I grinned at her and used the edge of my thumb to breach the barrier of lace that was keeping me from the sweet swell of her breasts. Sayer was on the tall side for a woman, which was nice when we were all lined up like this, and where my fingers were trailing a dangerous and forbidden path she was all soft and pillowy. She had more than a handful hidden behind that bra that I was sure was just as fancy as the rest of her clothes even though I couldn’t see it.

“You going to tell me to stop?” My voice was rough with desire and everything else that was coiled up inside me and looking for a place to go.

She let out a shuddering breath and her hands moved from their death grip on my hair to rest lightly on my shoulders. She blinked those cerulean eyes at me and stuck her tongue out to lick at her lips again.

“Eventually, so you should probably kiss me again so I forget that this is totally inappropriate and that I need to put an end to it right now.”

She didn’t have to tell me twice. I placed the hand that wasn’t creeping up her full breast in the center of her back and pressed her so that she was bent into me and I had full access to not only her welcoming mouth but to the elegant curve of her neck and the delicate shell of her ear as that satiny river of blond hair fell to the side. I quit playing around and shoved her bra up and out of my way so that I could rub the now pointed and prominent peak of her nipple with the center of my palm. It made her whimper and I made sure I put my mouth over hers to eat the sound up.

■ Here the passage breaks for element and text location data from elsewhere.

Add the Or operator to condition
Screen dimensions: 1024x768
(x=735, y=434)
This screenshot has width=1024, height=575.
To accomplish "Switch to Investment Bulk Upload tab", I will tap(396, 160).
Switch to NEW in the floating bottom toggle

She was pliable and liquid, melting into my touch and wrapping around me like she no longer had bones or any sort of structure to keep her upright. I was the only thing holding her together and straight and that made me growl in deep satisfaction. I would craft her, mold her into something that was made up of nothing more than desire, want, need, and satisfaction if she gave me the opportunity.

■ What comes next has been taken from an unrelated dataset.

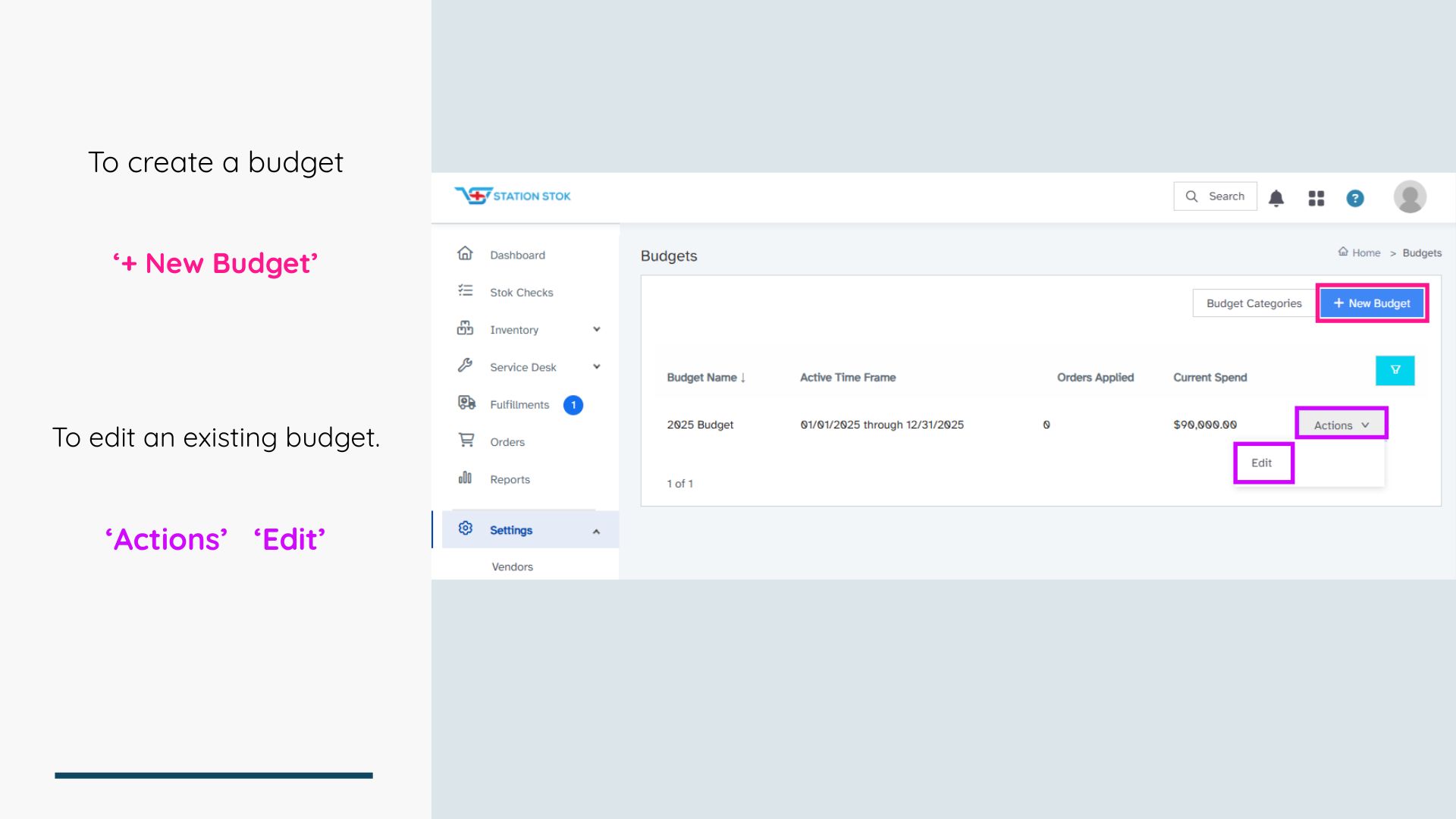Click the notification bell icon
1456x819 pixels.
point(1276,198)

I shifted my hand inside of her shirt so that I could get my fingers around that nipple that was now stabbing me in the hand with impatience. I wanted it in my mouth so bad I could already taste the sweetness drifting across my tongue. I pulled back from the greedy heat and press of her mouth so I could not only see how my touch affected her but also so I could breathe and try to get some space, because as much as I wanted to, I knew there was no way I was getting my hands or my mouth under her skirt tonight. There was no denying we had a spark, some kind of tension that pulled and guided us toward one another, but Sayer wasn’t the kind of woman that would let a guy throw her on a grungy kitchen table and go to town. At least I didn’t think she was, but then her hand slipped from my shoulder and started skating down the center of my chest right toward where there was all kinds of trouble waiting for her behind my belt.

The caress of her fingers through the light cotton of my T-shirt felt better and burned hotter than I could ever remember fingers dragging across my naked skin feeling. This woman could unravel me with very little effort and that was a startling revelation considering I needed her so badly in more than one area of my life.